-- Source extract --
BEGIN
From Participatory Budgeting to Co-operative Tenant Control: An Alternative Policy Recommendation For Toronto Community Housing

Annual budget discussions are underway at Toronto City Hall.

The board of directors in charge of Toronto Community Housing (TCH) approved a $1.3 billion budget for 2016, inclusive of capital and operating expenses, on December 3, 2015.

Details of the budget (“a line-by-line breakdown”) are typically revealed behind closed doors and that has raised questions about the accountability of the board and the ability of tenants to play a meaningful role in the crafting of a relevant budget.

This post, which incorporates an abridged version of a policy paper I wrote on TCH’s participatory budgeting process, proposes transformational change in the Toronto Community Housing budgeting process.

Specifically, I contend that 100 percent of the control over Toronto Community Housing’s budget process must be handed over to TCH tenants via co-operative and deliberative budgeting.


Toronto Community Housing  is a huge organization with a crucial mandate. Located in Canada’s most-populous city and the capital of the Province of Ontario, TCH provides housing for 164,000 low and moderate-income people in 58,500 homes. The agency, created by the City of Toronto in 2002[1], is the largest public housing provider in Canada and the second-largest in North America. Among the communities TCH serves are refugees, recent immigrants, seniors, people with special needs, families and single people.[2]

Toronto Community Housing buildings in Moss Park. (photo/SimonP/Wikimedia Commons)

Toronto Community Housing buildings in Moss Park. (photo/SimonP/Wikimedia Commons)
END
-- Your assignment --
Carry on the piece about Toronto Community Housing's budgeting from the point where it ends.

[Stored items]
BEGIN
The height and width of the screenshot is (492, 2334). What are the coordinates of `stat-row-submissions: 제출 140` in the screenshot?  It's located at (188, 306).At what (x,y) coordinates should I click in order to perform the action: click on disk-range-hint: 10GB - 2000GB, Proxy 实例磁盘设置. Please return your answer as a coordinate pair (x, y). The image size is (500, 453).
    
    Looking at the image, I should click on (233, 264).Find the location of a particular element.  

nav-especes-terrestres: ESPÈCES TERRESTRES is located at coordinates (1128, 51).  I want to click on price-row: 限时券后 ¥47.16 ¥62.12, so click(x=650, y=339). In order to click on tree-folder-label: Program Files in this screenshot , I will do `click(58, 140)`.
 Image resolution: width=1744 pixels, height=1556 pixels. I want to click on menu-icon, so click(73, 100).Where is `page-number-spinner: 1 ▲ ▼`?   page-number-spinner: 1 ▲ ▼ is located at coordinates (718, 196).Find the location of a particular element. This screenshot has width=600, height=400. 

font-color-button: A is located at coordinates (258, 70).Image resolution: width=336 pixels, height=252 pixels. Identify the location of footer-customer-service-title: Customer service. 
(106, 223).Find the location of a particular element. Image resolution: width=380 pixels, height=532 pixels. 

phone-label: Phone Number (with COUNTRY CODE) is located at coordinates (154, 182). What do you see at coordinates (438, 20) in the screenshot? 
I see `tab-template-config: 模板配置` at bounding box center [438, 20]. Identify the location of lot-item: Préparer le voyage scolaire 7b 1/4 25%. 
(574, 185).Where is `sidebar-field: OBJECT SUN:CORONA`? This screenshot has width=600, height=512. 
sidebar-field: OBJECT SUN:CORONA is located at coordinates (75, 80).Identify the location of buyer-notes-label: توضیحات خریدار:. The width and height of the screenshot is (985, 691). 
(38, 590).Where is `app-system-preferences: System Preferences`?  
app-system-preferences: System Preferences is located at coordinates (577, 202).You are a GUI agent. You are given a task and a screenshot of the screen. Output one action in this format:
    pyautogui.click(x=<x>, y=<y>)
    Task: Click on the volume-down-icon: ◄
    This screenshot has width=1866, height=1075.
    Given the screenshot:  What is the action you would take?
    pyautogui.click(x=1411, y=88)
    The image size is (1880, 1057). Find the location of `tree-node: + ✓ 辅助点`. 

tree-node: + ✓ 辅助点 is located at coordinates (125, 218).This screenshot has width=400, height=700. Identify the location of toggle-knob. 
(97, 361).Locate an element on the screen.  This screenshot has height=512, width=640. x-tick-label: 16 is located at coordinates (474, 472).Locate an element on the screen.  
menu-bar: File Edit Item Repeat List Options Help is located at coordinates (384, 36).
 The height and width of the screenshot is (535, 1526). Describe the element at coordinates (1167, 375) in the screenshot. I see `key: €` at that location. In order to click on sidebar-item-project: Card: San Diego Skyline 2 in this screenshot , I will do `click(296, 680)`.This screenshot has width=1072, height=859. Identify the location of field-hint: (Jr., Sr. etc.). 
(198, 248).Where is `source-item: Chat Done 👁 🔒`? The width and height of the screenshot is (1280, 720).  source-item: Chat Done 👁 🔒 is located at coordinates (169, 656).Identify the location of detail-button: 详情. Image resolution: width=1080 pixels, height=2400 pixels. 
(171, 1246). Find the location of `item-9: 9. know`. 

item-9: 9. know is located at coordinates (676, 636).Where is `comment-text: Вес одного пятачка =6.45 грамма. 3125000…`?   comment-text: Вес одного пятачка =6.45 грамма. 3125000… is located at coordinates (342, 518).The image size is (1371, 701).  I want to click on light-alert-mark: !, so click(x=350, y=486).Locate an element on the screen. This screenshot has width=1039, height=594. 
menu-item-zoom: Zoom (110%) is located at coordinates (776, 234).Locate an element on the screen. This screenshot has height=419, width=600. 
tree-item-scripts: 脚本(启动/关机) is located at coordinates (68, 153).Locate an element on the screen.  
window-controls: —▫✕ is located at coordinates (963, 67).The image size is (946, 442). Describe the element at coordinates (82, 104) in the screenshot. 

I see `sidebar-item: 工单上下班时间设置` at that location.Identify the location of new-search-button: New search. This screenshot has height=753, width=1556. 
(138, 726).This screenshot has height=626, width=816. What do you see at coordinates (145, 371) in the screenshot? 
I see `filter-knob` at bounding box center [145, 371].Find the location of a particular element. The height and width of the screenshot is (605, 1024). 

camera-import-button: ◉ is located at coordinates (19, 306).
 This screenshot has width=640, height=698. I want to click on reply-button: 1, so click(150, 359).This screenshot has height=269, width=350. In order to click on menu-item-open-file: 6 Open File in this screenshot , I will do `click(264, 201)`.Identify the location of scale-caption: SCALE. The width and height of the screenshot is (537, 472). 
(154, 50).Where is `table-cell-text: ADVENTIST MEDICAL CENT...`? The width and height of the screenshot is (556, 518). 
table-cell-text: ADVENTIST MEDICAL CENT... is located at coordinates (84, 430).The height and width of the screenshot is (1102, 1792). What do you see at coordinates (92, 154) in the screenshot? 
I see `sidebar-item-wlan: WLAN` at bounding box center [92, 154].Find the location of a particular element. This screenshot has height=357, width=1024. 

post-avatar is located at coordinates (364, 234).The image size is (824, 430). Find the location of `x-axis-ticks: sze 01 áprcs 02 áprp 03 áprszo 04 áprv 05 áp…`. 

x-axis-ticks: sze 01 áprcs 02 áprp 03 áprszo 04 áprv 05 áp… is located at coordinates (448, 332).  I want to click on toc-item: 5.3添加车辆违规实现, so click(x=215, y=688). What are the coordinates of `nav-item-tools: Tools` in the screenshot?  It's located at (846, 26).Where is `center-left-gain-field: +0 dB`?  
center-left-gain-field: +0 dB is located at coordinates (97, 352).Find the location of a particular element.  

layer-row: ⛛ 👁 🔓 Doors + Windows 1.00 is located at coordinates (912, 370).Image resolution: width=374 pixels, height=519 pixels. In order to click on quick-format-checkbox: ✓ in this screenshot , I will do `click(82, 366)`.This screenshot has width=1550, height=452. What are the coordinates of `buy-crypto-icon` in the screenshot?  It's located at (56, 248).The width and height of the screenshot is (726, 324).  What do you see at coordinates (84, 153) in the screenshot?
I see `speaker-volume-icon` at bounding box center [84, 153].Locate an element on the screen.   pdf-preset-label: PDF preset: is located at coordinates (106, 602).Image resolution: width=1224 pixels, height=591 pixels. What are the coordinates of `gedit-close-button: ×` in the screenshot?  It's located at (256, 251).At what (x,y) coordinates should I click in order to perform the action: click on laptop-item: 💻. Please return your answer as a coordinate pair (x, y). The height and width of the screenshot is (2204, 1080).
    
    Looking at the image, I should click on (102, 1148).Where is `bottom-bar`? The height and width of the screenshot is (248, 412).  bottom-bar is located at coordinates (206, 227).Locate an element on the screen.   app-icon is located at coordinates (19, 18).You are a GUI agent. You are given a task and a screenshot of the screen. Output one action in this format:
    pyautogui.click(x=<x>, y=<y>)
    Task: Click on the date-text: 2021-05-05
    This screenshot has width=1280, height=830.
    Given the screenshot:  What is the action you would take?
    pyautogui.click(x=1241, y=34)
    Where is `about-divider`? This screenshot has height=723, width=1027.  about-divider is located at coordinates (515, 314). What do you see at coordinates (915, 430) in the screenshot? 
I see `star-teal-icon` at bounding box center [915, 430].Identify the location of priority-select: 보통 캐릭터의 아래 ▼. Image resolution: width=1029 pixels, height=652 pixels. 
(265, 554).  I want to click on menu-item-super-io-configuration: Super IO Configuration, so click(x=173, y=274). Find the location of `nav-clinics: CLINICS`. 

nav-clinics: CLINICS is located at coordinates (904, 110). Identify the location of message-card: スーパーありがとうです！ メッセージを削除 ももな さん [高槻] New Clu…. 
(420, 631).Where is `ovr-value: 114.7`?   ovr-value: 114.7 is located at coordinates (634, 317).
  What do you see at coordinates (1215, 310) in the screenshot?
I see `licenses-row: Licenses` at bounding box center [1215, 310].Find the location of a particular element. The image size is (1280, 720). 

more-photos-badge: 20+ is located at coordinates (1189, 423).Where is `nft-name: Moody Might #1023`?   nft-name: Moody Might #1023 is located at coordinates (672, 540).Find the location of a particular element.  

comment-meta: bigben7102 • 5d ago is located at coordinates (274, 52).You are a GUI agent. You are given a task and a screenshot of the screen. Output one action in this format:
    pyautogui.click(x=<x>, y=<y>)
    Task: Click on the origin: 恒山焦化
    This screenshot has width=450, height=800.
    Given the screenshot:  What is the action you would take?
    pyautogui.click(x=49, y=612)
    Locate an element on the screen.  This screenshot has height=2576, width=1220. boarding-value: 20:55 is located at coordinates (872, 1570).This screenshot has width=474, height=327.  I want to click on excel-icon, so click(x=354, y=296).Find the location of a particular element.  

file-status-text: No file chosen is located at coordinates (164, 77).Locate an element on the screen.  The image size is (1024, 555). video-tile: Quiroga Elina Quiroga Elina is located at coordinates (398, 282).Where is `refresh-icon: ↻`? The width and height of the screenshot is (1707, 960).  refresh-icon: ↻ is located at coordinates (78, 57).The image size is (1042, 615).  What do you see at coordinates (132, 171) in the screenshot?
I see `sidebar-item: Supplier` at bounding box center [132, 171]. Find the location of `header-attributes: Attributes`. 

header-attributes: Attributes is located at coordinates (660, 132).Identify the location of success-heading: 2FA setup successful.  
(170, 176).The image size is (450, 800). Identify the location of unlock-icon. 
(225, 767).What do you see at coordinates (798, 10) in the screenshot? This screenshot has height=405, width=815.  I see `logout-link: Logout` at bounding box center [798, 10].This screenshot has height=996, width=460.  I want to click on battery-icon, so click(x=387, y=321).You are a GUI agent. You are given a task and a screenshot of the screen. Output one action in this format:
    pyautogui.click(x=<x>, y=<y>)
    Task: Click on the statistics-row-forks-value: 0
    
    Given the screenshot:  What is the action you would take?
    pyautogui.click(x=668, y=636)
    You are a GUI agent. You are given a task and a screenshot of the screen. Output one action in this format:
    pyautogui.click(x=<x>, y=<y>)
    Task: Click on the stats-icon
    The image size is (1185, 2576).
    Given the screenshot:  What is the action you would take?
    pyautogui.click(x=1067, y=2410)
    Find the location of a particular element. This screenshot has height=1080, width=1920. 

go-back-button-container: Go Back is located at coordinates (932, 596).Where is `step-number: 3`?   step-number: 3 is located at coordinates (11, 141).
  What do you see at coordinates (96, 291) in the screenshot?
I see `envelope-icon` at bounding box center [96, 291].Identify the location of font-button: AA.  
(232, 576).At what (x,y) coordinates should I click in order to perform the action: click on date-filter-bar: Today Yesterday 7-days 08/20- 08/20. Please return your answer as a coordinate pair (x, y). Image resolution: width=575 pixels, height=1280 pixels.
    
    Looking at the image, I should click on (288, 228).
END
-- Answer box --
The Tenant Participation System

Toronto Community Housing’s Tenant Participation System is described by Leighninger and Lalic as an overarching initiative designed to “integrate people, allocate resources in ways that reflect” the needs of residents, “solve problems and find solutions for…complex problems.”[3] Their case study, entitled Toronto Community Housing’s Tenant Participation System, examines how the system involves TCH residents in developing a Community Management Plan and Participatory Budgeting. Since 2002, TCH residents have been involved in a participatory budgeting process to funnel resources from the agency’s budget into several identified priorities.[4] The priorities identified during the TCH Participatory Budgeting process have included: “upgrading exteriors, grounds, recreation rooms, lobbies, hallways, playgrounds and other green spaces.”[5] As of this writing, Toronto Community Housing’s Tenant Participation System is an ongoing initiative.[6]

This analysis explores the study conducted by Leighninger and Lalic on the Tenant Participation System as it operated in 2009. Two specific processes are expounded upon: the community meetings held during the development of a Community Management Plan and the agency’s annual Participatory Budgeting initiative. Approximately 6,000 people participated in the process in 2009.[7] The authors tell us that the enlistment of participants was open to all and involved “targeted recruitment.”[8] Professional facilitators were involved in the face-to-face discussions.[9] Those impacted by the Tenant Participation System included Toronto Community Housing tenants as well as the agency’s board of directors and its executive leadership ─ in total, about 164,000 people.[10] The goal of the process was to “[empower] large numbers of low- and moderate-income people to take part in the [decisions] about their living situation and conditions,” Leighninger and Lalic tell us.[11] It “helps to integrate people, to allocate [resources] in ways that reflect peoples’ needs, to solve problems and find solutions for the complex challenges.”[12] Leighninger and Lalic do not tell us if the participants required any specialized knowledge before engaging in the process.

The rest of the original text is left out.